### Written instruction:
Could you reproduce word for word the data below, from the line with "The width and" through the line with "at that location.", including both of those lines?

### Record list:

+ + + + + + +

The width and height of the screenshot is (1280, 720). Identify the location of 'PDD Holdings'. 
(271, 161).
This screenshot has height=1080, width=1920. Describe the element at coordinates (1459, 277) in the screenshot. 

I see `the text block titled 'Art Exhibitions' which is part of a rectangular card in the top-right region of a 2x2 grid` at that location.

+ + + + + + +

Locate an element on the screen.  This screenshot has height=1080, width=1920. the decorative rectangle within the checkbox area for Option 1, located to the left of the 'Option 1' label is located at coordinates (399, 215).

+ + + + + + +

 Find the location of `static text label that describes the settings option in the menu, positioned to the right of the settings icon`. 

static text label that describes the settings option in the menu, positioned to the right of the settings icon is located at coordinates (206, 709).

+ + + + + + +

### Complete output:
The width and height of the screenshot is (1280, 720). Identify the location of 'PDD Holdings'. 
(271, 161).
This screenshot has height=1080, width=1920. Describe the element at coordinates (1459, 277) in the screenshot. 

I see `the text block titled 'Art Exhibitions' which is part of a rectangular card in the top-right region of a 2x2 grid` at that location.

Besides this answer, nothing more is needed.